The above embodiments are merely illustrative of the technical ideas and features of the present invention, and the purpose thereof is to enable those skilled in the art to understand the contents of the present invention and implement the present invention, and not to limit the protection scope of the present invention. All equivalent changes and modifications made according to the spirit of the present invention should be covered within the protection scope of the present invention.

Claims (7)

1. The polyester adhesive is characterized by comprising 30-45% of polyester, 3-10% of a curing agent and 50-66% of an organic solvent by mass percent; wherein the polyester is polymerized by polyalcohol, dibasic acid and lactone, and the alkyd ratio of the polyalcohol to the dibasic acid is 1.1-2.0; the lactone is one or more of 3-hydroxybutyrolactone, 3-hydroxypentanolactone, 3-hydroxycaprolactone, 4-hydroxypentanolactone, 4-hydroxycaprolactone, 5-hydroxynonalactone or 6-hydroxyheptalactone; the intrinsic viscosity of the polyester is 0.3-0.5, the acid value is 1-5 mg KOH/g, the hydroxyl value is 10-20 mg KOH/g, and the glass transition temperature is-5-20 ℃;

the preparation method of the polyester comprises the following steps: and reacting the polyalcohol, the dibasic acid and the lactone at 200-240 ℃ under the action of a catalyst until the acid value is less than 20mg KOH/g, heating to 240-260 ℃ after the reaction is stopped, and carrying out polycondensation reaction to obtain the polyester.
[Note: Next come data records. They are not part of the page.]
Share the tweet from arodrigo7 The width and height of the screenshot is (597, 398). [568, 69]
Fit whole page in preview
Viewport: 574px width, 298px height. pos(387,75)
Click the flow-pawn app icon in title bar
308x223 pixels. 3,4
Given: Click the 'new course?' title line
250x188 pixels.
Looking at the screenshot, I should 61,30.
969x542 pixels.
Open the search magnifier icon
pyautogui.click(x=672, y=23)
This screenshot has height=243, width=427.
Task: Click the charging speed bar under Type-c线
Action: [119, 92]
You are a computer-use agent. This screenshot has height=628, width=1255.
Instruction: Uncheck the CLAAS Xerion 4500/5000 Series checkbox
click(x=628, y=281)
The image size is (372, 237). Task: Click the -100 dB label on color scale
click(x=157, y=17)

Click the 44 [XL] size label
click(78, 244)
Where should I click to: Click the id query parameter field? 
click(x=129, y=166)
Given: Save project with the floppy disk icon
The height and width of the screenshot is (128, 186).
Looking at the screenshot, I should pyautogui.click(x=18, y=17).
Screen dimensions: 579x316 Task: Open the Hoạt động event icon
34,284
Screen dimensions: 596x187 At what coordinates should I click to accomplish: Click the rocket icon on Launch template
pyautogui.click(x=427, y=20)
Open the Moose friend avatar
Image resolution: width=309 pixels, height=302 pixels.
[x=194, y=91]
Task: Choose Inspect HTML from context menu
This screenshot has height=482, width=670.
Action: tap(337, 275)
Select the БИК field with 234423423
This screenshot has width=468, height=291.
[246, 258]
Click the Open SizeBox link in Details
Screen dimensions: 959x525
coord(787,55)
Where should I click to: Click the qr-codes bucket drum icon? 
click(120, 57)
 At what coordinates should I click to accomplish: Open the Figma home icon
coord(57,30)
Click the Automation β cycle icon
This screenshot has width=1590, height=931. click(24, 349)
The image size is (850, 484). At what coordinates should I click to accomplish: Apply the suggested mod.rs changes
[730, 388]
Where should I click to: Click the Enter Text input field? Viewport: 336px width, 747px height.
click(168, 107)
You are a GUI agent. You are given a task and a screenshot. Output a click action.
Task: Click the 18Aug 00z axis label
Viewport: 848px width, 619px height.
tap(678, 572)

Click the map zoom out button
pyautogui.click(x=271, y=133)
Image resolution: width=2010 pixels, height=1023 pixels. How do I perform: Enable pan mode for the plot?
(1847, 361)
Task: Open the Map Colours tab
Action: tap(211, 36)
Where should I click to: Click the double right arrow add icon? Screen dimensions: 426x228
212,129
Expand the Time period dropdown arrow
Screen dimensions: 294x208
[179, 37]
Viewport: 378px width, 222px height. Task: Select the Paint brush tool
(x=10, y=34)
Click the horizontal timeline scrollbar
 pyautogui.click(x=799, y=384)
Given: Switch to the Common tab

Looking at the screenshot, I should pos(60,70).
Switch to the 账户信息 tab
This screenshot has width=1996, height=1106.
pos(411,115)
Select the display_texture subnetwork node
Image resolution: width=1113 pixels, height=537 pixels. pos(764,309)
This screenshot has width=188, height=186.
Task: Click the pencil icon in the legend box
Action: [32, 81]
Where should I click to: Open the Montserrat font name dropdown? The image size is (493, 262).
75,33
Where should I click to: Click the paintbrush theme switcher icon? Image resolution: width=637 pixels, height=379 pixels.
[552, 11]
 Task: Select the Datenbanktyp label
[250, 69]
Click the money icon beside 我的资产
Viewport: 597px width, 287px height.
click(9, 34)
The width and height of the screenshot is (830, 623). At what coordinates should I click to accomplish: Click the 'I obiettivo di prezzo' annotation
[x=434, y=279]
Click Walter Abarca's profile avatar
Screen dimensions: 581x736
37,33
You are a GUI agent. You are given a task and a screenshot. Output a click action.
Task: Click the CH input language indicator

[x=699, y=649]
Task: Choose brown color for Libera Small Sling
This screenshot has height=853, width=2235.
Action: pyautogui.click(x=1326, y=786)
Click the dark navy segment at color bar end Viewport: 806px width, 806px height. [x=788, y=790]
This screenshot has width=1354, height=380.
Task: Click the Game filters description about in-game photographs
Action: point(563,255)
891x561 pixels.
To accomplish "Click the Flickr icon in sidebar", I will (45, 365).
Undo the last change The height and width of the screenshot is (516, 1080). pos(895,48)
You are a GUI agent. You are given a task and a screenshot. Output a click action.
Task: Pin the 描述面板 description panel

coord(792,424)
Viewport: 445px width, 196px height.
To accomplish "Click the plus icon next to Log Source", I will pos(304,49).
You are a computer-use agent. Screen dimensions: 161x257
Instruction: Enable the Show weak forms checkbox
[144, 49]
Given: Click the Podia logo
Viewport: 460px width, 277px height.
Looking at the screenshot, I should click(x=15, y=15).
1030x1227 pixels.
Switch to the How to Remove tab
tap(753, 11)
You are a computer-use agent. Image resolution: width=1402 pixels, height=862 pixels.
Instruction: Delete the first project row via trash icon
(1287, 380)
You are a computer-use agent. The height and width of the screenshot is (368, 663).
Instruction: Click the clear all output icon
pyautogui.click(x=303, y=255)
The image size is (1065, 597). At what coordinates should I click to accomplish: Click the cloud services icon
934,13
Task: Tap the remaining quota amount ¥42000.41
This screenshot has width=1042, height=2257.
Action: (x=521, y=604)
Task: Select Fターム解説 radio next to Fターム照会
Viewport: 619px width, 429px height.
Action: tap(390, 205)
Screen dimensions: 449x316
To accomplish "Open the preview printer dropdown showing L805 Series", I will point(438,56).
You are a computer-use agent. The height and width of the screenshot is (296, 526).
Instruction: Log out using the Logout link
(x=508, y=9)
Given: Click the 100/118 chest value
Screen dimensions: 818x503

2. The polyester adhesive of claim 1, wherein the polyol is one or more of ethylene glycol, propylene glycol, butylene glycol, neopentyl glycol, methylpentanediol, pentanediol, heptanediol, octanediol, nonanediol, decanediol, cyclohexanedimethanol, cyclohexanediol, pentaerythritol, glycerol, trimethylolpropane, trimethylolethane, or trimethylolmethane;

the dibasic acid is one or more of adipic acid, terephthalic acid, isophthalic acid and sebacic acid;

the organic solvent is one or a combination of more of ethyl acetate, toluene, xylene and butyl acetate.

3. The polyester adhesive according to claim 1, wherein the amount of the catalyst is 0.03-0.05% by mass of the total amount of all the charged monomers.

4. The polyester adhesive of claim 1, wherein the catalyst is one or more of zinc, manganese, magnesium, calcium, cobalt acetate, butyl titanate, isopropyl titanate, titanium amino triethoxide, dibutyltin oxide, antimony trioxide, antimony glycol, or p-toluenesulfonic acid in combination.

5. The polyester adhesive of claim 1, wherein the curing agent is an aliphatic polyisocyanate-based curing agent.

6. The polyester adhesive according to claim 1, wherein the polyester adhesive is used for bonding an untreated PET film to other substrates, and the other substrates comprise a PET sheet, a PC film, a PMMA film, or an aluminum foil.

7. A method for preparing the polyester adhesive according to any one of claims 1 to 6,

and mixing the polyester, the curing agent and the organic solvent, and uniformly stirring.